The arrest affidavit said the fake hitman website is a "parody site" that exists in order to notify the police when someone is looking to have another person killed. Miami-Dade Police Department spokesperson Luis Sierra said its operator does not officially work for the police.

The man behind the site is Bob Innes, who stumbled into this undercover work nearly 15 years ago, according to a December 2021 article from The Guardian.

He bought the domain, rentahitman.com, in 2005 while starting a website traffic consulting business to get his clients more "hits," the outlet reported. He abandoned that business but kept the domain. He was surprised to receive messages from a woman in 2010 asking him to find someone to kill three of her family members over an inheritance dispute.

Since then, he has been involved in hundreds of legal cases where he intervened on someone soliciting an assassin.
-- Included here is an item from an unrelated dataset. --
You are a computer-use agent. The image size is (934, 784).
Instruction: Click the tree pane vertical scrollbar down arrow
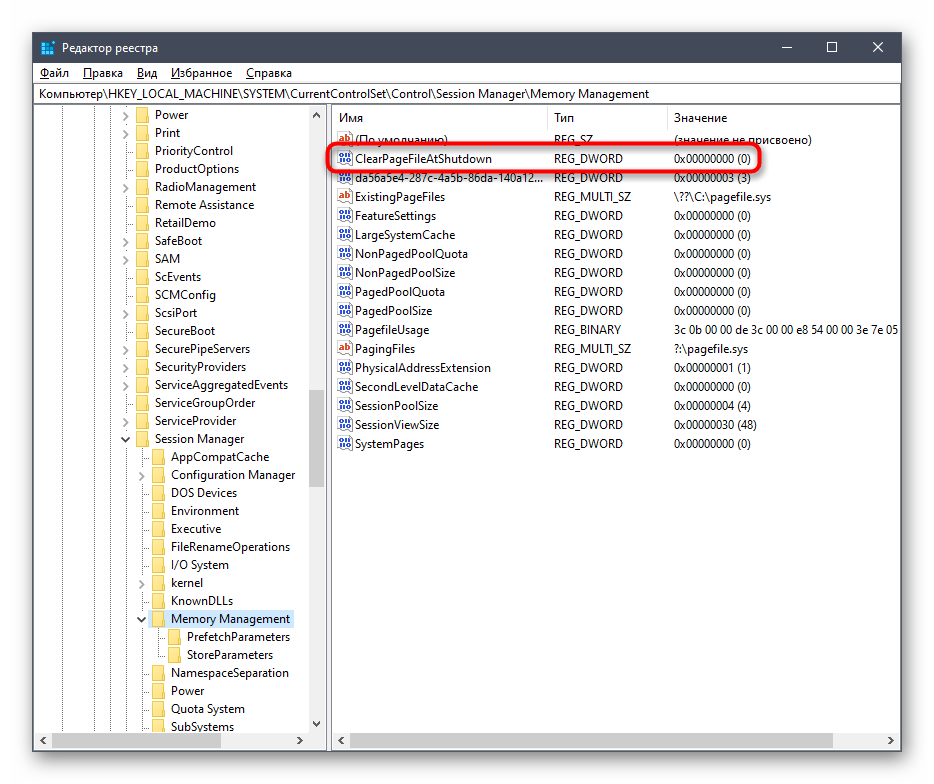tap(316, 723)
Still, he has sprinkled the site with jokes to let people know it isn't the real deal. It reads "your point & click solution," and touts being 100% HIPPA compliant under the "hitman information privacy & protection act of 1964."

After someone contacts the site, Innes said he gives solicitors a 24-hour period to change their mind. If they still want to move forward with an "operative consultation" after that, he contacts the authorities.

“As long as these emails keep coming in, I will continue to act,” he told The Guardian. “So far, nearly 150 lives have been saved as a direct result of the site and my actions.”